Work-Time Boundaries Getting Cloudy

Have you noticed that you are receiving more and more work-related communications outside of working hours? 

You are not alone. 

As work-from-home situations have increased, so too have texts, phone calls, and emails during non-work hours. 

Maybe you are the culprit because you finally have time on Saturday afternoon to send out that email you’ve been trying to get out all week. Maybe you are the recipient, finally unwinding from giving it your all Monday-Friday when a text drops in on the weekend with a “quick question”. Or maybe you are both the culprit and the recipient. 

The boundaries that define work time and non-work time are becoming more cloudy.

In a recent team culture assessment performed by Beth Wonson & Company, 65% of the team reported that they are receiving significantly more communication from colleagues outside of standard work hours. Several people attributed this increase to their colleagues working at home and being impacted by their children’s schedule. The result is that they have more quiet time in the evening than during the workday.

Others stated that working remotely has changed the traditional workday boundaries and so people are working at night and in the early morning hours so they can take care of more personal things during the day. 

My own hairdresser validated this when he told me that since the pandemic, he is booking far more appointments between 9 a.m. and 5 p.m. on weekdays than he ever had before. He said people working remotely who previously could only come on nights or weekends are now booking Monday - Friday. 
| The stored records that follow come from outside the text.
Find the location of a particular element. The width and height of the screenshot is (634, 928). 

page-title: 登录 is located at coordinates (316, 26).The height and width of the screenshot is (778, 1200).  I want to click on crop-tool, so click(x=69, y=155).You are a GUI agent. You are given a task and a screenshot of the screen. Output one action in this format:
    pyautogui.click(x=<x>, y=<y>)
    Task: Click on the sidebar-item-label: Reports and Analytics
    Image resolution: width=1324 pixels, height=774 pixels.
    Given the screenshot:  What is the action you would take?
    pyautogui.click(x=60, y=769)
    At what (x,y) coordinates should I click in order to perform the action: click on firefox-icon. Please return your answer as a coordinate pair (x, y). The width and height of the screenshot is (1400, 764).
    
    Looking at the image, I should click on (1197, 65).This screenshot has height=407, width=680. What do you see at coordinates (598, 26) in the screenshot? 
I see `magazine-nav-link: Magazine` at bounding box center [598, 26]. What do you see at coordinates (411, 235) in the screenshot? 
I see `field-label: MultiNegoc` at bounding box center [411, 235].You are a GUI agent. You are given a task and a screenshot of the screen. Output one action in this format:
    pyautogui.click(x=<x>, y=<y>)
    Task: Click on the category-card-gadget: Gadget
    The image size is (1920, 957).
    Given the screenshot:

At the same time, workloads are increasing as staff leave and new candidates haven’t been found. So even if there is more flexibility (which I fully support), there is also more work. 

A combination of factors is causing work hours to spill into personal time. 

I am fully in favor of people working when they are best able to get their work done. I support working remotely and flexible schedules. I have long supported measuring the quality of work completed rather than the number of hours in the seat. 

But the question remains, how do we set clear boundaries between work time and non-work time so people don’t feel that they have to be “on duty” whenever the text, call, or email drops in? 

Real conversations need to happen in the workplace. People need to be heard and respected on this topic. The person who is working at 10:00 p.m. because it is a great time for them to be productive, must learn to resist the urge to send off that “quick question” text to a colleague or direct report. 

Certain times must be designated as communication-free zones. Leaders, usually the biggest offenders, must take the lead on respecting these boundaries.

I hear from leaders all the time, “Well, I don’t expect them to answer. I just don’t want to forget my question.” 

But given the balance of power, even if the employee holds their own boundary and waits until the morning to answer, the question has already interfered with their focus on personal time. And that can’t be undone. 

One manager told me recently, “When the owner texts me with a quick question, I can’t just finish my meal with my family or focus on what I was doing. It’s just easier to answer it. But then my family is annoyed and it feels like I’m prioritizing work over them. Lately I’ve had some arguments with my spouse about this. I feel stuck.”

Part of valuing each other in the workplace is also valuing each other outside of work. 

The next time you feel compelled to send that email at midnight or text that quick question at 8 p.m., hit pause. 

Ask yourself, “Can this wait until morning? How would I feel if I received this right now? Does sending this now support my teammates to get the downtime, rest, and relaxation they need to be the best they can be?”

The first step in creating healthy work cultures is to look at yourself and determine what you can do differently. 

How are you keeping yourself aware of how communication is impacting your team?